The week before the recital, I was walking through the dorm hallway on my way back from the lesson when the tragic happened. The guitar was strapped across my back, neck up, when the string tie on the strap broke. It made a horrible sound as the guitar crashed to the floor, like metal scraping across concrete. A jangle of painful musical tones vibrated down the hall.

I snatched up the guitar only to find the neck cracked. It had split width-wise across the bottom of the neck. The break would not allow the neck to hold straight and give tension to the strings. My roommates and I tried gluing the neck. It wouldn’t hold. We even tied the guitar to the posts of the dorms bunk beds and gluing it in place. But as soon as tension was applied to the strings, it gave. No use.

I went to Mrs. Powers with the news. She decided that this late into preparations for the recital, I would use her guitar. The only problem was, Mrs. Powers was a small lady. She used a small guitar with nylon strings. I was a big college offensive lineman who played a full size guitar with steel strings. It was a tough trade, but I was determined to do “Michelle” justice.

The day of the recital came and I sat with the other students in front of the stage. I was sweating. The guitar seemed tiny in my hands. The strings seemed dull and subdued compared to the steel strings I had gotten my calluses from. Sitting next to me was one of those guys who did not like football players. He always seemed to smile with that shit-eating look every time I would pass him as I went in for lessons and he went out from his.

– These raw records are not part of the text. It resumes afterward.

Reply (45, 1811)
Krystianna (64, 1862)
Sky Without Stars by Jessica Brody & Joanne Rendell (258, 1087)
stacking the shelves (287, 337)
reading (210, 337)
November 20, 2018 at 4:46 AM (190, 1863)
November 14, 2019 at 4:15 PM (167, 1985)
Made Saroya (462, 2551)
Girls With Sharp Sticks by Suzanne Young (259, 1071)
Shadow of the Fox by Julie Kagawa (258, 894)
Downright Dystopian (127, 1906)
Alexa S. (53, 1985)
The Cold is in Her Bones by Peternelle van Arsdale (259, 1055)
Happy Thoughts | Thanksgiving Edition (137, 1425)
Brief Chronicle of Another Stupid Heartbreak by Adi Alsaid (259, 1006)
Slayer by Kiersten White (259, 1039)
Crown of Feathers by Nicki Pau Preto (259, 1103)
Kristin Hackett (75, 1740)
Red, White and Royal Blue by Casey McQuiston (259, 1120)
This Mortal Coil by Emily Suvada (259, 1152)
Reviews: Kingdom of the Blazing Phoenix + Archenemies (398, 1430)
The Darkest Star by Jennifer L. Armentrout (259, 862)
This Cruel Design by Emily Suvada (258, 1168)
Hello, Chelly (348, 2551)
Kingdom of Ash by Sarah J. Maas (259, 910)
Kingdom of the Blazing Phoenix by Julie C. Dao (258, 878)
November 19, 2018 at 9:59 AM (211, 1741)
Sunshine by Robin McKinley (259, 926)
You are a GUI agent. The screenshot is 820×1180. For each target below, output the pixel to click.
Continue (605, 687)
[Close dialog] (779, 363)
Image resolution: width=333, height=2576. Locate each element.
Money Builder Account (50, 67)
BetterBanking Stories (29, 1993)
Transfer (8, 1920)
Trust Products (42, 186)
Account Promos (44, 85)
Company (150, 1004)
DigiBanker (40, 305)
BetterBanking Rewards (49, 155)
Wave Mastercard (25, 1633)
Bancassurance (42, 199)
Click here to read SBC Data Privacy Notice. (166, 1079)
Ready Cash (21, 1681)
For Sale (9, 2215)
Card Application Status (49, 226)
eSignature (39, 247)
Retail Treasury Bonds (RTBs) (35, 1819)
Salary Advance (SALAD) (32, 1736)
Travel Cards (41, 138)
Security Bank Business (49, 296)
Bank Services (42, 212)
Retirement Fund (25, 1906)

The fact that he was there, and I had visions of him plucking out a masterpiece as I stumbled across unfamiliar strings made his presence even worse.

My time on stage finally came. I walked to the chair sat, fingered the guitar and started the longest 4 minutes of my entire life.

I could hear amplified each and every stumbled note, each sound of fingers dragging across string, each odd string sound in a G chord or a C chord as my big fingers crowded onto the small fret board.

When the song ended, I stood, sweating, and sheepishly made my way back to the seat beside the hyena to the sound of some polite applause. I was embarrassed and dejected. It was worse when the hyena went to stage to announce he was playing the song “Classical gas,” and classic guitar song originally by Mason Williams. “Great!” I thought. “I stink and now he will wow the crowd with that song.” I just figured he was good if he was taking on “Classical Gas.”

My only redemption on that day was when he stunk up the stage. Had Mason Williams been dead, he would have been rolling over in his grave. If he were alive, then surely this rendition would have killed him. I hate to admit that I gloated in someone else’s painful failure, but I did. It was Darwinian. Maybe I wasn’t the weakest of the herd?

I have thought since that time that I wish I hadn’t gloated. I imagine he probably wasn’t the hyena, but my own insecurity probably made him out to be. And, I did continue to dabble with guitars. I even bought an electric guitar to pound around on with visions of doing a dual solo with Joe Walsh or Carlos Santana. I would play with John Lennon or play lead over Paul McCartney’s bass. Unfortunately, real life stepped in. I graduated from college and was hired as a teacher and a coach. I eventually gave my electric guitar to a long time friend of mine who was a real guitarist who happened to be down on his luck.

A few years later I read the book, “The World According to Garp.” Then saw the movie with Robin Williams in one of his best roles as Garp. When Robin Williams is courting the young Mary Beth Hurt, he sees her reading and asks if she is going to be a writer. Her reply is that she is going to be a great reader, because great writers need great readers.

I think that’s it. I was destined to be a great listener because great musicians need great listeners.